**Exercise brief:** Restate each record below word for word, skipping images.

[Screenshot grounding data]

Segment Open

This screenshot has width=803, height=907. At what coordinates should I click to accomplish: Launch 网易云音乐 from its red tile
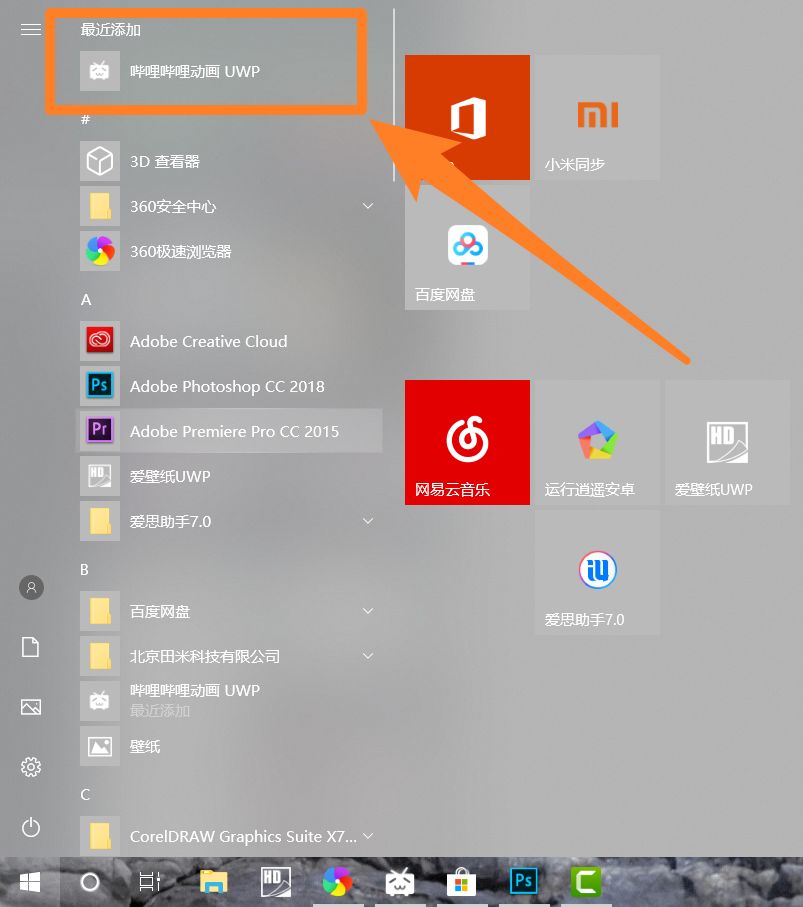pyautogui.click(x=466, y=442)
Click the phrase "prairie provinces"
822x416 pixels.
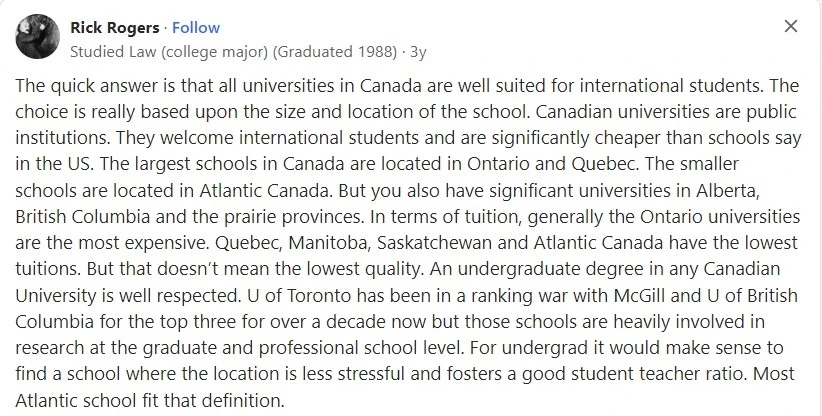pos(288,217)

Segment Closed

**Answer:**
This screenshot has width=803, height=907. At what coordinates should I click to accomplish: Launch 网易云音乐 from its red tile
pyautogui.click(x=466, y=442)
Click the phrase "prairie provinces"
822x416 pixels.
pos(288,217)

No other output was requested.